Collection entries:
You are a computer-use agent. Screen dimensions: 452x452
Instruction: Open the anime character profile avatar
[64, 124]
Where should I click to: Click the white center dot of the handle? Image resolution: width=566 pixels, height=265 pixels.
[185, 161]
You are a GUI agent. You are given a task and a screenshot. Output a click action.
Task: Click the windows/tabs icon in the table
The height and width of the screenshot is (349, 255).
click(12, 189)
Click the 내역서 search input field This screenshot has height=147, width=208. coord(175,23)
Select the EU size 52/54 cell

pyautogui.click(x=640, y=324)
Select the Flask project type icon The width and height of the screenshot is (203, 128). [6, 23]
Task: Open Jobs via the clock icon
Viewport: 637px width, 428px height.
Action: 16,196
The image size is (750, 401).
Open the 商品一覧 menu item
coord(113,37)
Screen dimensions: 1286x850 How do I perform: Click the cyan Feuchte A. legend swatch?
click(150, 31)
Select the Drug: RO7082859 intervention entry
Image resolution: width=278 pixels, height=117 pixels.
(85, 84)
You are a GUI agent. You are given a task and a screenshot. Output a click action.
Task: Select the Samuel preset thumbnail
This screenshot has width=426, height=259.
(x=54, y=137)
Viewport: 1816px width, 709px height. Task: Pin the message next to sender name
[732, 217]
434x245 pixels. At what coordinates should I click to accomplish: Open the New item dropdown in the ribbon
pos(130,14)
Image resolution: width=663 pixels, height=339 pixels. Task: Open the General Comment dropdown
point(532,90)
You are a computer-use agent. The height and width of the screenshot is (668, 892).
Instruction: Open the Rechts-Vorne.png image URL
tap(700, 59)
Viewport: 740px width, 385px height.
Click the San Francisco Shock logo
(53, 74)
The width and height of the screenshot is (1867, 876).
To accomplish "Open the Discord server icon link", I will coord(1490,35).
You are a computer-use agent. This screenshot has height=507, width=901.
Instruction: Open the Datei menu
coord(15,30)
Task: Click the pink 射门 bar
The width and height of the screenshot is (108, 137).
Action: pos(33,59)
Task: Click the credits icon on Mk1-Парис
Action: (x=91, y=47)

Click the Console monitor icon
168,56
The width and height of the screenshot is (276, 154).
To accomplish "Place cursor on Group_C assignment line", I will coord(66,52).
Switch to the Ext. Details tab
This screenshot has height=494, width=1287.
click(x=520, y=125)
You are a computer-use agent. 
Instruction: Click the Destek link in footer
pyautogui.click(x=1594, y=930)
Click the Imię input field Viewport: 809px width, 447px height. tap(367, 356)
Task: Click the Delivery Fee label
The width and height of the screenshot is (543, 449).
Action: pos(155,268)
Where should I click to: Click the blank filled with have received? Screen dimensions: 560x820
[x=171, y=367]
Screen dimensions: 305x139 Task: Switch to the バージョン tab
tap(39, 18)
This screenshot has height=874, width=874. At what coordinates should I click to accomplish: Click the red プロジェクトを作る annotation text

• **EXERCISE REQUIREMENTS**
What is asked for is an exact copy of the lines above from the one containing "Image resolution: width=278" through the one containing "You are a computer-use agent. The", and only those.

• **RESPONSE TO THE TASK**
Image resolution: width=278 pixels, height=117 pixels.
(85, 84)
You are a GUI agent. You are given a task and a screenshot. Output a click action.
Task: Select the Samuel preset thumbnail
This screenshot has width=426, height=259.
(x=54, y=137)
Viewport: 1816px width, 709px height. Task: Pin the message next to sender name
[732, 217]
434x245 pixels. At what coordinates should I click to accomplish: Open the New item dropdown in the ribbon
pos(130,14)
Image resolution: width=663 pixels, height=339 pixels. Task: Open the General Comment dropdown
point(532,90)
You are a computer-use agent. The height and width of the screenshot is (668, 892).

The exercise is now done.